The magnetic form factor, corresponding to point 2 above, is denoted by the symbol \(F_{\rm m}({\bf q})\) and is equivalent to the atomic form factor in X-ray scattering. It is given by
\begin{equation} F({\bf q}) = \int \exp(i {\bf q} \cdot {\bf r}) \rho_s({\bf r}) d^3{\bf r} \, , \end{equation}
where \(\rho_s({\bf r})\) is the normalised spin density on the unfilled orbitals. For small values of \(q\), below around 2~\AA , the magnetic form factor is close to unity, \(F(| {\bf q}| )=1\), and it falls off smoothly to zero for large scattering vectors.
In the following, we assume that the magnetic form factor is identical for all magnetic ions in the material under investigation, even though this may be too simple an approach, in particular for materials containing more than one magnetic element.

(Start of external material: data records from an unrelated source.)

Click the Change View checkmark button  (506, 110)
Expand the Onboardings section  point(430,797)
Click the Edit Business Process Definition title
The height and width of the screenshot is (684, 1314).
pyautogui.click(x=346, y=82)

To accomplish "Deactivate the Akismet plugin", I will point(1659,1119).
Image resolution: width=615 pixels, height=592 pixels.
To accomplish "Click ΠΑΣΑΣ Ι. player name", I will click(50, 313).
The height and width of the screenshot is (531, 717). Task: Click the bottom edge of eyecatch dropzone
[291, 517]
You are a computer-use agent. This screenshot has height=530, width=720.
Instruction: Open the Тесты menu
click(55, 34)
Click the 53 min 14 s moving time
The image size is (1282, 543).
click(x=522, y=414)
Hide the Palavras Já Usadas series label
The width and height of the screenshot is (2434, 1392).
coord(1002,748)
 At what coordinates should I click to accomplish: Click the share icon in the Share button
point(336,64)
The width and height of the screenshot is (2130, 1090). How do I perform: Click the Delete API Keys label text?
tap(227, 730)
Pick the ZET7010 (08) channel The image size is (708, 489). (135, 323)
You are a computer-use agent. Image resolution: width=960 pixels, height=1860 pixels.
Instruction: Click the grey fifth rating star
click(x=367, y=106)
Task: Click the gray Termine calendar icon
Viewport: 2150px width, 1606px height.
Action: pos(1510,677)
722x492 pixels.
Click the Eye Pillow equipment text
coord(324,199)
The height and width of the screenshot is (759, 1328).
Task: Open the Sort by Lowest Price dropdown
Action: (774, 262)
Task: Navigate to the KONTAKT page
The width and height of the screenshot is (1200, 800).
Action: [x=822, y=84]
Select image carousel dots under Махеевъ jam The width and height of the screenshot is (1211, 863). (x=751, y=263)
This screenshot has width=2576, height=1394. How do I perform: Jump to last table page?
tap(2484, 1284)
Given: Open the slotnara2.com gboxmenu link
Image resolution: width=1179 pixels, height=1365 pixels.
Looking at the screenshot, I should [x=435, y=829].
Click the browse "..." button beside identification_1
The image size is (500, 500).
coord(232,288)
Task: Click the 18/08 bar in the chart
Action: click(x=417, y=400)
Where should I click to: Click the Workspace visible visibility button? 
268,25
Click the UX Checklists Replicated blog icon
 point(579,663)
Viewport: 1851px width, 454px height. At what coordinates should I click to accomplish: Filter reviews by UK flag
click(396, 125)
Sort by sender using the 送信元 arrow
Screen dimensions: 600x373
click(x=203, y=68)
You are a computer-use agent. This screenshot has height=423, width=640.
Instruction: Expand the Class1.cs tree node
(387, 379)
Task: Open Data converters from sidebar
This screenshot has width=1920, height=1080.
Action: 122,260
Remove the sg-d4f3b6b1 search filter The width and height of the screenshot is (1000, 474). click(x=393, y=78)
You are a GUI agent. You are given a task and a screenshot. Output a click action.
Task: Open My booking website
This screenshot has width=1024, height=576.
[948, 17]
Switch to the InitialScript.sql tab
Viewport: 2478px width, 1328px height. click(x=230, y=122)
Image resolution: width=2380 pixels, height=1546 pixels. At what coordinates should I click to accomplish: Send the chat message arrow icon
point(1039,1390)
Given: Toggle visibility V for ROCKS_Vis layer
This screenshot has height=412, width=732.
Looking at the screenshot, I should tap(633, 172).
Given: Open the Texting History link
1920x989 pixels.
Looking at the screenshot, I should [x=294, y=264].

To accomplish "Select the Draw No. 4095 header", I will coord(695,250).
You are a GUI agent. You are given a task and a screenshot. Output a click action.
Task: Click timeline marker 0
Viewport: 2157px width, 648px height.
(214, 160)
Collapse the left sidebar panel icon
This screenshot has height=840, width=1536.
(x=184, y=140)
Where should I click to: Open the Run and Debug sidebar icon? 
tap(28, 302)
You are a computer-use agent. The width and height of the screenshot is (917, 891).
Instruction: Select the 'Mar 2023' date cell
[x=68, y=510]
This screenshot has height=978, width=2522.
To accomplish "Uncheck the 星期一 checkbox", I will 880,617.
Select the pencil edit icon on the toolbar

Experimental considerations
The magnitude of the magnetic scattering length is similar to the nuclear scattering lengths, since \(\gamma r_0 = 5.39\)~fm and \(s F(q) g/2\) is of the order unity. Hence, the magnetic and nuclear scattering cross sections have similar magnitudes. For \(S > 1\), e.g. in some transition metal salts, like Fe-oxides, or in most rare-earth compounds, the magnetic scattering can even completely dominate the diffraction patterns.